TASK OBJECTIVE>
Could you reproduce the items from the start through the line containing "toggle is located at coordinates (18, 657).", substituting "Locate" for "Find the location of" and leaving everything else unchanged?

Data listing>
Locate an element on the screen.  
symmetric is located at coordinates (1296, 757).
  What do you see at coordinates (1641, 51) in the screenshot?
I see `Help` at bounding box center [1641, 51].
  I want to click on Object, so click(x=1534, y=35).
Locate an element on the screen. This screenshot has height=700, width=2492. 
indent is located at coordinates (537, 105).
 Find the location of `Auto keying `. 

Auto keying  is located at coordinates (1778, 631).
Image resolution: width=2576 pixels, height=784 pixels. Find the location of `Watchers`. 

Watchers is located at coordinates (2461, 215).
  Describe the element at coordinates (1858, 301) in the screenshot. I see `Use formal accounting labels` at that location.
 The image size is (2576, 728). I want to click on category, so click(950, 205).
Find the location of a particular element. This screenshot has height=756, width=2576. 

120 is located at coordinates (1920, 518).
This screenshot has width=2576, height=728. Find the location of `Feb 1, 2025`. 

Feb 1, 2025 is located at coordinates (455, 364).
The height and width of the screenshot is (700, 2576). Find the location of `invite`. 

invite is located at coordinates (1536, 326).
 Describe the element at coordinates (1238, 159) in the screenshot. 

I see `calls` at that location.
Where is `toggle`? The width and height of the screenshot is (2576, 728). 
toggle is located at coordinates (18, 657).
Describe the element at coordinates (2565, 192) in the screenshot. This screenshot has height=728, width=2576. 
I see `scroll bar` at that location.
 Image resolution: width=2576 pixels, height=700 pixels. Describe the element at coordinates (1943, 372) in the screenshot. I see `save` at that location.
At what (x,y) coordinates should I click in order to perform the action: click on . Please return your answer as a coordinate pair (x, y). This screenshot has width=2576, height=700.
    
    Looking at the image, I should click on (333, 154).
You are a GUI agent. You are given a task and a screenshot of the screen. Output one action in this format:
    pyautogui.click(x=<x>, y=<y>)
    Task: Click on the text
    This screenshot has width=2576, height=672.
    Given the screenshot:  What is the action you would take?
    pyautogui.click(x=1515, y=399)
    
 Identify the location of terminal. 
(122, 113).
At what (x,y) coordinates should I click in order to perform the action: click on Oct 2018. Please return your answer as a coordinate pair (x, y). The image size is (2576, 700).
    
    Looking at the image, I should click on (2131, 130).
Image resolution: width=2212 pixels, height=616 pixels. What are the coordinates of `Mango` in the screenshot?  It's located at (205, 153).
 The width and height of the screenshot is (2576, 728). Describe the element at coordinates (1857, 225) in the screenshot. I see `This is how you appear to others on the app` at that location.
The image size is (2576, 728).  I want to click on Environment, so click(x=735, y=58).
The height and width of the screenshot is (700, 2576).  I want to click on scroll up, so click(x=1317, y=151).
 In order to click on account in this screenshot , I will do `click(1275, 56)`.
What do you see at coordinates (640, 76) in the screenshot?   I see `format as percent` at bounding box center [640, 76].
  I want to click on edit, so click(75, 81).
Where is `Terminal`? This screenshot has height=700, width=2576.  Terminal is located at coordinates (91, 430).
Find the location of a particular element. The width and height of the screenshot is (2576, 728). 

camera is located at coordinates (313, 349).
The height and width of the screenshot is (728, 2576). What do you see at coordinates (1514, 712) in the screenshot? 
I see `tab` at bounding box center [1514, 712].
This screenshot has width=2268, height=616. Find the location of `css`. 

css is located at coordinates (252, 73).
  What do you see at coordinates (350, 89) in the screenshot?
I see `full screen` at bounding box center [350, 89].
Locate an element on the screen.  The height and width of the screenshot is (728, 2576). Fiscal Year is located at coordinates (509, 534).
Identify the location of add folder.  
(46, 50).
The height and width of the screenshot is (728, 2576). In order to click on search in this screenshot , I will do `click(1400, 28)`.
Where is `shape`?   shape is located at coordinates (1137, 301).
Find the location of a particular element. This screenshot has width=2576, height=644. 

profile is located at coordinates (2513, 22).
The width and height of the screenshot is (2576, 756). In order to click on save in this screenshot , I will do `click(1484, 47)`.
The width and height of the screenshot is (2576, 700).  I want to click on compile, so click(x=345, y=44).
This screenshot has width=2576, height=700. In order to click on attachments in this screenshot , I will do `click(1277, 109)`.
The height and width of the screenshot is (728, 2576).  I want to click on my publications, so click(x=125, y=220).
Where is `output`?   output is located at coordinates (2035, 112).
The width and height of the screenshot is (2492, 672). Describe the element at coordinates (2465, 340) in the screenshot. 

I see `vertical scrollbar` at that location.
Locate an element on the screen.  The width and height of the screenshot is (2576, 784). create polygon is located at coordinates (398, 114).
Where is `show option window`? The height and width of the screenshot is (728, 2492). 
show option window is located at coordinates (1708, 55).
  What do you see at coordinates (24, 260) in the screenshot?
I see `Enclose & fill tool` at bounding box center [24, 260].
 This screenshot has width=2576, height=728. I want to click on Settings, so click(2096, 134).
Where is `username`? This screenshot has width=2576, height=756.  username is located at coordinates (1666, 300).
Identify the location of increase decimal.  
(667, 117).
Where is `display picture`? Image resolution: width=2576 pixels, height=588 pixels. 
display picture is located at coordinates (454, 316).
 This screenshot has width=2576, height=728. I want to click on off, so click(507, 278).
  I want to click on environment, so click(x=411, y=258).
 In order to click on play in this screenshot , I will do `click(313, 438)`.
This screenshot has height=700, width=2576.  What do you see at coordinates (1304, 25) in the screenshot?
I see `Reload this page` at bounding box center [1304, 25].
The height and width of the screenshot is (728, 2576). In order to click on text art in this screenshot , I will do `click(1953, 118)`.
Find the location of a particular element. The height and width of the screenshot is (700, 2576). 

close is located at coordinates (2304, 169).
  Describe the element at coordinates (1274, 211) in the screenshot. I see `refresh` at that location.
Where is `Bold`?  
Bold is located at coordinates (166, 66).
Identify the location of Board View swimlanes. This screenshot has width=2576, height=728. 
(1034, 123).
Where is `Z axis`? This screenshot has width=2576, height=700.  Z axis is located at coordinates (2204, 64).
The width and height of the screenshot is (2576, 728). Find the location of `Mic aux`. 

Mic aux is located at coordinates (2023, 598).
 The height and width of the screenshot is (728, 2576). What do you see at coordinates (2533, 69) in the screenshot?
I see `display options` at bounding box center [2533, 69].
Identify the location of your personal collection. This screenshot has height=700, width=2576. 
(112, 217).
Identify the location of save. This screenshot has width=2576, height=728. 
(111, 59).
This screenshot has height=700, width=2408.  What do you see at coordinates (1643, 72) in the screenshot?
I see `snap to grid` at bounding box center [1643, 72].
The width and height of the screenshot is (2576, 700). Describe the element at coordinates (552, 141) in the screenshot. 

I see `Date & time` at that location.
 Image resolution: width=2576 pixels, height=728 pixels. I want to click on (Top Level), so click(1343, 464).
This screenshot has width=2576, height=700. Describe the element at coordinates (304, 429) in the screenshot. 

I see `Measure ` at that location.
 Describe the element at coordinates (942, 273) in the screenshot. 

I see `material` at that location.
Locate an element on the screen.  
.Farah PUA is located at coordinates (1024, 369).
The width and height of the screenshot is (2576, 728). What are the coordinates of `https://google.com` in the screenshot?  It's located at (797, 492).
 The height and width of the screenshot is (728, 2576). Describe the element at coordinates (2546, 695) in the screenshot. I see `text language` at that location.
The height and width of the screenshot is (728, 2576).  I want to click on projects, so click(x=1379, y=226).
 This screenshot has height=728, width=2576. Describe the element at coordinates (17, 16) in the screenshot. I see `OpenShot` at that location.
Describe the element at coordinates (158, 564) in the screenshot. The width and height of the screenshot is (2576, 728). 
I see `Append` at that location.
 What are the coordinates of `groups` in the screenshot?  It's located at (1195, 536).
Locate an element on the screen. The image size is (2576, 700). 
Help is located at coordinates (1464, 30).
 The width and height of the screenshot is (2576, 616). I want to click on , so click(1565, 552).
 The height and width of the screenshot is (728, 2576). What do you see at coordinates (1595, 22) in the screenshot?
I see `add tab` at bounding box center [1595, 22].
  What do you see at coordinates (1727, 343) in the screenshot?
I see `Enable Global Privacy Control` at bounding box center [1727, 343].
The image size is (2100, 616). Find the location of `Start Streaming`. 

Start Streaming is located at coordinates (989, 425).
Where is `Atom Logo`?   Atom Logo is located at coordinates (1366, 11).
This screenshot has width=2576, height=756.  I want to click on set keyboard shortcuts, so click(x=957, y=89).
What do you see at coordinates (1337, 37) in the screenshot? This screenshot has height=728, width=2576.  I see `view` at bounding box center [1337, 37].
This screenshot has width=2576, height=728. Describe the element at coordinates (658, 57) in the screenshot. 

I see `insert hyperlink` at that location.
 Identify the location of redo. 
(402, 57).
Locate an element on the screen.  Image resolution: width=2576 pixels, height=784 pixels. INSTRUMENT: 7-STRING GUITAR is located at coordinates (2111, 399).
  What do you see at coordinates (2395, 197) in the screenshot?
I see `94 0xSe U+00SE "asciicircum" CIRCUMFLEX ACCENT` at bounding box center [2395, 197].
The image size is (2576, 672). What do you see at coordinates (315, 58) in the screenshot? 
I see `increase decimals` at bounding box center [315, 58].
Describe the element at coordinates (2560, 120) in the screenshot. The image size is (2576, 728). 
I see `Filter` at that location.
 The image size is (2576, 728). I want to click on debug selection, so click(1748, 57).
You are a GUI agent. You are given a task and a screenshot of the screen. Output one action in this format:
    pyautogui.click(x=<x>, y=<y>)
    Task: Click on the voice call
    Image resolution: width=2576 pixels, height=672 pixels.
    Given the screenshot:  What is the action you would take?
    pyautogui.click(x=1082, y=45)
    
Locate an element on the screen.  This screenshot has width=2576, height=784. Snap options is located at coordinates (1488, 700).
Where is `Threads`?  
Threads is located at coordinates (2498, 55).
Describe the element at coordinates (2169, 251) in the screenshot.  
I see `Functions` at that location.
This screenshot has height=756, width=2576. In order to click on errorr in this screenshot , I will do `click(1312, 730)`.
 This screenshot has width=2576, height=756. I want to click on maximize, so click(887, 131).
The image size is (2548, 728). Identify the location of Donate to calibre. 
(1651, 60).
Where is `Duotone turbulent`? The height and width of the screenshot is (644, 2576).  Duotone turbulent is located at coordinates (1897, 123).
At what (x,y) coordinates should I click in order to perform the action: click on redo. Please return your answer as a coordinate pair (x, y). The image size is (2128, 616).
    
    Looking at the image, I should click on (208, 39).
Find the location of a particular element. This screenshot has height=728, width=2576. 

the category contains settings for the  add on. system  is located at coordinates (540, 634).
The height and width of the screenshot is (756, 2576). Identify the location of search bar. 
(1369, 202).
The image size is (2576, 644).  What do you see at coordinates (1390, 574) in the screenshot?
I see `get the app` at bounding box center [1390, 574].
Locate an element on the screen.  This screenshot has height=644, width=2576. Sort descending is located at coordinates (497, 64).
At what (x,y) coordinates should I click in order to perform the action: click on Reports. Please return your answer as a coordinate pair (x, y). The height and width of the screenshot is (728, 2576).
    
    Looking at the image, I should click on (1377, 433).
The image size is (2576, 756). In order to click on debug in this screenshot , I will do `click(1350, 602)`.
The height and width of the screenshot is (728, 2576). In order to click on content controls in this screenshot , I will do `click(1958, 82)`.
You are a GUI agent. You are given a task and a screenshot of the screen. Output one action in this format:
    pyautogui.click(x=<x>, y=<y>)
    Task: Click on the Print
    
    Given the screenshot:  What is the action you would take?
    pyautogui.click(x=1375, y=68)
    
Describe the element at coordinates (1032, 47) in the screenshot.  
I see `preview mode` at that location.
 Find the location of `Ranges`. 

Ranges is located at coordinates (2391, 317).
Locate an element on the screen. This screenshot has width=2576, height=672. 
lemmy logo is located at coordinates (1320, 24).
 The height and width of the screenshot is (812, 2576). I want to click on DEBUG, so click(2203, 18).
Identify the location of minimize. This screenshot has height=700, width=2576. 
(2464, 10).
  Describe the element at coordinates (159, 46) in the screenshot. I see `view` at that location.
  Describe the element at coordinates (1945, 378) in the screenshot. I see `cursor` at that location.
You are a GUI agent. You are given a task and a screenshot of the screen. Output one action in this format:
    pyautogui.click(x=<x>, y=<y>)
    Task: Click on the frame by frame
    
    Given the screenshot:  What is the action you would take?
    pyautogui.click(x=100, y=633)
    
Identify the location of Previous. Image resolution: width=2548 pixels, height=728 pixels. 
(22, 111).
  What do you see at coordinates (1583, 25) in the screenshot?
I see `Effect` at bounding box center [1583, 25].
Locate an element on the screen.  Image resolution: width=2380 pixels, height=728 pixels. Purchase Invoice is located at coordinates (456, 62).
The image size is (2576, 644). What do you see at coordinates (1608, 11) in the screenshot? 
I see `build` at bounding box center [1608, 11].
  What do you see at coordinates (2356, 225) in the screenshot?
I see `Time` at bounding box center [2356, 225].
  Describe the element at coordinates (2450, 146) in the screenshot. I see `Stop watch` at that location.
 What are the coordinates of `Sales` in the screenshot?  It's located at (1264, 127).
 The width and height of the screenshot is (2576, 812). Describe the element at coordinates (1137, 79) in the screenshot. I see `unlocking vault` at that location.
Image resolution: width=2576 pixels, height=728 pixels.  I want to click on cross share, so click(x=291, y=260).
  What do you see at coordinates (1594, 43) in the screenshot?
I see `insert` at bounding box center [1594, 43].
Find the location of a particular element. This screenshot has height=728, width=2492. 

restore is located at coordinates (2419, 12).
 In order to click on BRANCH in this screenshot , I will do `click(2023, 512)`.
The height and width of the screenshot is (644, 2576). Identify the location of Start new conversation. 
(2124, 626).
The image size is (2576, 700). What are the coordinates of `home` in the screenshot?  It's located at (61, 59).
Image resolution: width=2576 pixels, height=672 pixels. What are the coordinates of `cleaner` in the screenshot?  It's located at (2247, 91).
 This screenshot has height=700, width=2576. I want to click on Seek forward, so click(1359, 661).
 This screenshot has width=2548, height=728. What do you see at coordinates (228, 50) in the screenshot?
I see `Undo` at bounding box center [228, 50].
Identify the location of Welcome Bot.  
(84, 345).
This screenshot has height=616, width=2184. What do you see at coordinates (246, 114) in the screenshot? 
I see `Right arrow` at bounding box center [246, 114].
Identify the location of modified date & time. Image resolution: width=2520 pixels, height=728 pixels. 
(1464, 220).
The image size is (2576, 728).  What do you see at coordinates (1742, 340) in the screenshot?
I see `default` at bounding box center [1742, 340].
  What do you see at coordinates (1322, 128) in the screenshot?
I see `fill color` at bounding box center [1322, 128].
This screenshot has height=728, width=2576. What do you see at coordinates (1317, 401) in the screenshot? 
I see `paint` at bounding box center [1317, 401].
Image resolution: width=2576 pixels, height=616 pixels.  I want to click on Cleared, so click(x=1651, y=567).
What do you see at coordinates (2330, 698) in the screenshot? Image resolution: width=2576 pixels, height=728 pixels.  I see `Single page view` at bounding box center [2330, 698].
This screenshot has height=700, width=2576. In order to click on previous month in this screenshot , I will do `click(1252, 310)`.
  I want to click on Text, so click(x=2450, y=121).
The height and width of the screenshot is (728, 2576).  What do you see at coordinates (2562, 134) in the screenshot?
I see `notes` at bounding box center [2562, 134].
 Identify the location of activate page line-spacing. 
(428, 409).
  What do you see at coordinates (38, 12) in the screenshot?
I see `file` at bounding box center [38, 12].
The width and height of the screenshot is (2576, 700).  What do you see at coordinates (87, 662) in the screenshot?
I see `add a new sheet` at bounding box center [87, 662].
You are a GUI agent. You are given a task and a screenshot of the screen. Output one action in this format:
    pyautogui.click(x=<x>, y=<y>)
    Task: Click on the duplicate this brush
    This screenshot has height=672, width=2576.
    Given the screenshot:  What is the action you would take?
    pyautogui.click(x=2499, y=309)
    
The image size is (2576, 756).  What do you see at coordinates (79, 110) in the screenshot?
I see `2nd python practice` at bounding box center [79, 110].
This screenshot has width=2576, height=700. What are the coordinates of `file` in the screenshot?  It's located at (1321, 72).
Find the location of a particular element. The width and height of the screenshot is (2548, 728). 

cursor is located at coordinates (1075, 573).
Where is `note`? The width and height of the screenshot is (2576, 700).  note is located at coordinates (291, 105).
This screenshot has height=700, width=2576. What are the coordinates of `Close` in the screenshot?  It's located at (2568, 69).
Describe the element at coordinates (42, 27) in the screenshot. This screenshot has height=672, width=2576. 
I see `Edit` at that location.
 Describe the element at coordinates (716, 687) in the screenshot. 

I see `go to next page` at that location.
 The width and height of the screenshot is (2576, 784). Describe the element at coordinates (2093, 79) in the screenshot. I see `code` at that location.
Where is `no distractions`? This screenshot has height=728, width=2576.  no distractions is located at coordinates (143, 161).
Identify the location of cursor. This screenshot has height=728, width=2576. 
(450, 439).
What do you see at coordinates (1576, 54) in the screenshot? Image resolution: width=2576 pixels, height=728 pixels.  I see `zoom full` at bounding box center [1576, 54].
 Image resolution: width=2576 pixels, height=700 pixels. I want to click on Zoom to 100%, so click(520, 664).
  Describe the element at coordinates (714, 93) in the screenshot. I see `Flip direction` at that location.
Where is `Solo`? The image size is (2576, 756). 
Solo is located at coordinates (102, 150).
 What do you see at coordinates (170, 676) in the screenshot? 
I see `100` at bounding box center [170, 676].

RESPONSE FOR THIS EXERCISE>
Locate an element on the screen.  
symmetric is located at coordinates (1296, 757).
  What do you see at coordinates (1641, 51) in the screenshot?
I see `Help` at bounding box center [1641, 51].
  I want to click on Object, so click(x=1534, y=35).
Locate an element on the screen. This screenshot has height=700, width=2492. 
indent is located at coordinates (537, 105).
 Locate `Auto keying `. 

Auto keying  is located at coordinates (1778, 631).
Image resolution: width=2576 pixels, height=784 pixels. Locate `Watchers`. 

Watchers is located at coordinates (2461, 215).
  Describe the element at coordinates (1858, 301) in the screenshot. I see `Use formal accounting labels` at that location.
 The image size is (2576, 728). I want to click on category, so click(950, 205).
Locate a particular element. This screenshot has height=756, width=2576. 

120 is located at coordinates (1920, 518).
This screenshot has width=2576, height=728. Locate `Feb 1, 2025`. 

Feb 1, 2025 is located at coordinates (455, 364).
The height and width of the screenshot is (700, 2576). Locate `invite`. 

invite is located at coordinates (1536, 326).
 Describe the element at coordinates (1238, 159) in the screenshot. 

I see `calls` at that location.
Where is `toggle`? The width and height of the screenshot is (2576, 728). 
toggle is located at coordinates (18, 657).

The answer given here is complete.